Network Working Group                                       A. Silverton
Internet-Draft                                                    Q. Xie
Expires: January 20, 2006                                       Motorola
                                                               M. Tuexen
                                      Muenster Univ. of Applied Sciences
                                                            T. Dreibholz
                                            University of Duisburg-Essen
                                                           July 17, 2005

             Reliable Server Pooling Sockets API Extensions

   This document describes a sockets-like API for the Reliable Server
   Pooling (RSerPool) protocol suite.  This API provides applications
   within an RSerPool enabled system with a reliable communications
   layer via a highly-available socket interface (rsp_socket).

1.  Introduction

   This document describes a sockets-like API for the Reliable Server
   Pooling (RSerPool) protocol suite.  This API provides applications
   within an RSerPool enabled system [2] with a reliable communications
   layer via a highly-available socket interface (rsp_socket).

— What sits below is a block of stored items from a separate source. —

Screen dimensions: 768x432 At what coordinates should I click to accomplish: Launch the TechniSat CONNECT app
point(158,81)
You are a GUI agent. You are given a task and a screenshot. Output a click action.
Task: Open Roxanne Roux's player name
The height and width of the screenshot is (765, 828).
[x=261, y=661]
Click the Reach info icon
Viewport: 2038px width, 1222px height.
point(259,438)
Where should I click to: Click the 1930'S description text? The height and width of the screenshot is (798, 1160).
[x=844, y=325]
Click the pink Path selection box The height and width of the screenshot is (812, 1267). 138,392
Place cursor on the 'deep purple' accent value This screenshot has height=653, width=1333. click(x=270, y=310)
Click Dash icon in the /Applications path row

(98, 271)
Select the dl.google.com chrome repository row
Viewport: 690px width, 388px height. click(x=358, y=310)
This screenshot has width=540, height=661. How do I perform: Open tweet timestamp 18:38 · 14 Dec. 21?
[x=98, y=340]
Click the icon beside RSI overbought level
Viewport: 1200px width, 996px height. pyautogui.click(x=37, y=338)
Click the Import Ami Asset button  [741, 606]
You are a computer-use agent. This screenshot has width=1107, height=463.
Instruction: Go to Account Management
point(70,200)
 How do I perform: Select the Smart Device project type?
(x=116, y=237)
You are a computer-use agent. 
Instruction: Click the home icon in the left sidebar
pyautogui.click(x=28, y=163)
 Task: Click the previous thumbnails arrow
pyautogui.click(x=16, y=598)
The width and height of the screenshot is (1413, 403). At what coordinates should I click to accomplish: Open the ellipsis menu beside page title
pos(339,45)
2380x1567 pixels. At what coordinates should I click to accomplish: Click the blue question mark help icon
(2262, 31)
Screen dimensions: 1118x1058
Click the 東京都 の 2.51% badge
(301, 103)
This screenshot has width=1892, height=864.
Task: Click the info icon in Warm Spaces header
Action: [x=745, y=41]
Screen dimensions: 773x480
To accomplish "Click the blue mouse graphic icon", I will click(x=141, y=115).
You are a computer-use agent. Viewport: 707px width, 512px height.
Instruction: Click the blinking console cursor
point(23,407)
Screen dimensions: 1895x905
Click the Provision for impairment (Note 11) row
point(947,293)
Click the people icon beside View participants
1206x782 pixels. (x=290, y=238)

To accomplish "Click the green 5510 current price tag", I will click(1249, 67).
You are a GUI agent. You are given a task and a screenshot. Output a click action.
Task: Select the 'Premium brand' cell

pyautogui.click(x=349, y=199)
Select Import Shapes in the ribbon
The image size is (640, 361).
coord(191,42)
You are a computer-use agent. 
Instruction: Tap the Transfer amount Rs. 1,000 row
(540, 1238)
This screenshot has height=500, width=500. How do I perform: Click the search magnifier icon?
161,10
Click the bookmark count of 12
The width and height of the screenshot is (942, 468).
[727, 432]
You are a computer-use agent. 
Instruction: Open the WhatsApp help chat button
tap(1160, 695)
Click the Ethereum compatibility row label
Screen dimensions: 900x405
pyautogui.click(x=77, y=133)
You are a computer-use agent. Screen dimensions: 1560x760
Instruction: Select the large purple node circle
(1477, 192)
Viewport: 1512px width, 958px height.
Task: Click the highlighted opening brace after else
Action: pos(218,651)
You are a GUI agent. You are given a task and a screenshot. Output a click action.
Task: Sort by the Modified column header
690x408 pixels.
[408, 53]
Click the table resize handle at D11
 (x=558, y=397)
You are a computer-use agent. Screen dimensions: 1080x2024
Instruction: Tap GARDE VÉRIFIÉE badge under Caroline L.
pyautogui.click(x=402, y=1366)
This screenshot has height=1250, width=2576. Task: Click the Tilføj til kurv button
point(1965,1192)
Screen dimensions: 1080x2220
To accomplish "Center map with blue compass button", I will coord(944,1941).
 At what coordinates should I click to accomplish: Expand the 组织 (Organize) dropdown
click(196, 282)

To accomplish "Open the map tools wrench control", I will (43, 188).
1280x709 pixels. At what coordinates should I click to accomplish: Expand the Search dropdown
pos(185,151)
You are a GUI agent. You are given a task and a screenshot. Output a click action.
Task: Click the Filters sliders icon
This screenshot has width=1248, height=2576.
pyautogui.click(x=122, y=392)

   The RSerPool API is intended to mimic the well-known UNIX sockets
   API.  The functions in this proposed extension to the sockets API are
   prefixed with "rsp_" to signify that they are highly-available
   RSerPool API calls.  Some new utility functions are defined as well.
   The API is intended to be extensible.

2.  Send and Receive Data with HA Sockets

   The UNIX sockets API contains several functions for sending and
   receiving data, e.g., send/recv, writev/readv, etc.  Here we provide
   RSerPool analogs of the most general of the IO functions, sendmsg and
   recvmsg (we pick this pair just to illustrate our general approach.
   More careful thinking should be put in here before deciding the exact
   syntax we will use for HA sockets).

   The intention is to retain as much as possible the basic UNIX
   programming model that many UNIX programmers have been familiar with.
   However, the semantics may be changed since we do not see the benefit
   for strictly mapping the semantics from UNIX sockets API.

   The following API call is used for sending a message with an HA

     ssize_t rsp_sendmsg(int sockfd,         /* HA socket descriptor */
                         struct msghdr *msg, /* message header struct */
                         int flags);         /* Options flags */

   The following API call is used for receiving a message with an HA

     ssize_t rsp_rcvmsg(int sockfd,         /* HA socket descriptor */
                        struct msghdr *msg, /* msg header struct */
                        int flags);         /* Options flags */

   The msg header stucture has RSERPOOL specific semantics.

     struct msghdr {
       void           *msg_name;       /* RSERPOOL destination name    */
       int             msg_namelen;    /* Length of name               */
       struct iovec   *msg_iov;        /* Data blocks                  */
       size_t          msg_iovlen;     /* Number of blocks             */
       void           *msg_control;    /* RSERPOOL specific ancillary
                                          data                         */
       size_t          msg_controllen; /* Length of cmsg data          */
       unsigned        msg_flags;      /* RSERPOOL specific flags
                                          returned by recvmsg          */

   For example, the *msg_name can be a pointer to a NULL terminated
   string that indicates the destination pool handle, or it can be a
   pointer to a structure that indicates a PE handle in a specific pool.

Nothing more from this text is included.